• Records shown
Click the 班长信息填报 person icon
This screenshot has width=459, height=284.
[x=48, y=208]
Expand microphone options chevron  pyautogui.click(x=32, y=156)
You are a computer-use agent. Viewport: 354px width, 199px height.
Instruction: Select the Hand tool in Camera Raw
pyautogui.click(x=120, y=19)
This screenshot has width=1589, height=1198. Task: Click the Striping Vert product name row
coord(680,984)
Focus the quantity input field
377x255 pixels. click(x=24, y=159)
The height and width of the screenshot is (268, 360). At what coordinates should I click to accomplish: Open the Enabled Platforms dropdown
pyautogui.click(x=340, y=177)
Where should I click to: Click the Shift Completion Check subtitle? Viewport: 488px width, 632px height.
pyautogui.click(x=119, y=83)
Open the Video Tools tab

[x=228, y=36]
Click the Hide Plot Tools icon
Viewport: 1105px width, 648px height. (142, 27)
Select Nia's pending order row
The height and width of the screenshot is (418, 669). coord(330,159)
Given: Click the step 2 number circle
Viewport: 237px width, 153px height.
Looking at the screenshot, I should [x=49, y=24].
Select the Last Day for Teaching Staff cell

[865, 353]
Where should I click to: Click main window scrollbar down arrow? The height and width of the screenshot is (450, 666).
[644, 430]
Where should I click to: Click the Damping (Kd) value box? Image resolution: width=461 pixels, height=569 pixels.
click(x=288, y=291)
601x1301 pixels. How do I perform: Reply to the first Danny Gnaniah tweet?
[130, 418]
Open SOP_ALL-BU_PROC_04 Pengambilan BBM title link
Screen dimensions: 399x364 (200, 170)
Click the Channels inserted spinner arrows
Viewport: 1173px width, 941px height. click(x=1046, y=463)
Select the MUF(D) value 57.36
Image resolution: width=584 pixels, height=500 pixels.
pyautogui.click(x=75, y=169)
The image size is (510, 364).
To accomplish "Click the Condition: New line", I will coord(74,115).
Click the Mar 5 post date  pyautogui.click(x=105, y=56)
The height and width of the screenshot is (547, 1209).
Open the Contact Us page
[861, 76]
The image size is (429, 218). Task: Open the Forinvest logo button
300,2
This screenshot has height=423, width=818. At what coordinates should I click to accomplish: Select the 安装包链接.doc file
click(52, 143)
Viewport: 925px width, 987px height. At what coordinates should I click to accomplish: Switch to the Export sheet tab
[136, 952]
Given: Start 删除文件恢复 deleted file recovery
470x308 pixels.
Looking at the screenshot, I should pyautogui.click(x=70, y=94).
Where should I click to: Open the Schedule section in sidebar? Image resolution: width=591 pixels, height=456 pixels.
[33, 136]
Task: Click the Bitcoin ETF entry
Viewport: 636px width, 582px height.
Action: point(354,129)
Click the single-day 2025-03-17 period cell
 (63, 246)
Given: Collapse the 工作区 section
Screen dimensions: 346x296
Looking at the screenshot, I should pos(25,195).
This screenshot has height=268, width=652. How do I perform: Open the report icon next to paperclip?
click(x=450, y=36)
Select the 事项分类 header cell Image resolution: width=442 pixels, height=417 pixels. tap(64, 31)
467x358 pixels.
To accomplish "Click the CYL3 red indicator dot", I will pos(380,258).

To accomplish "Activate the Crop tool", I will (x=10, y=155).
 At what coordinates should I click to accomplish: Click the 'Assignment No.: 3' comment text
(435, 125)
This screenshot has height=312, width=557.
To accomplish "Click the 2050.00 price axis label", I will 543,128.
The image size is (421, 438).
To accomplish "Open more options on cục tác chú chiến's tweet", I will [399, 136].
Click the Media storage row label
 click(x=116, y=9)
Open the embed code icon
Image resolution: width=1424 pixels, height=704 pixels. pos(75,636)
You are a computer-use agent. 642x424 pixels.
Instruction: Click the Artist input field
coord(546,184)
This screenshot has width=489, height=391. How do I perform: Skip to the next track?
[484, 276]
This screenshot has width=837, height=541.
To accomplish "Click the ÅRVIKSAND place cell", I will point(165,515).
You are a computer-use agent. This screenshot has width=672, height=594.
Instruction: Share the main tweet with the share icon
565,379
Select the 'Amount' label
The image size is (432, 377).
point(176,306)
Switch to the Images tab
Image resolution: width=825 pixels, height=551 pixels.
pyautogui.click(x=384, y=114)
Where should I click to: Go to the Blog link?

• Directions
Please give back exactly the lines of this listing beginning at the line with "This screenshot has height=268, width=652." and ending with the line with "This screenshot has width=837, height=541.", both included, and nothing else.

• Answer to the exercise
This screenshot has height=268, width=652. How do I perform: Open the report icon next to paperclip?
click(x=450, y=36)
Select the 事项分类 header cell Image resolution: width=442 pixels, height=417 pixels. tap(64, 31)
467x358 pixels.
To accomplish "Click the CYL3 red indicator dot", I will pos(380,258).

To accomplish "Activate the Crop tool", I will (x=10, y=155).
 At what coordinates should I click to accomplish: Click the 'Assignment No.: 3' comment text
(435, 125)
This screenshot has height=312, width=557.
To accomplish "Click the 2050.00 price axis label", I will 543,128.
The image size is (421, 438).
To accomplish "Open more options on cục tác chú chiến's tweet", I will [399, 136].
Click the Media storage row label
 click(x=116, y=9)
Open the embed code icon
Image resolution: width=1424 pixels, height=704 pixels. pos(75,636)
You are a computer-use agent. 642x424 pixels.
Instruction: Click the Artist input field
coord(546,184)
This screenshot has width=489, height=391. How do I perform: Skip to the next track?
[484, 276]
This screenshot has width=837, height=541.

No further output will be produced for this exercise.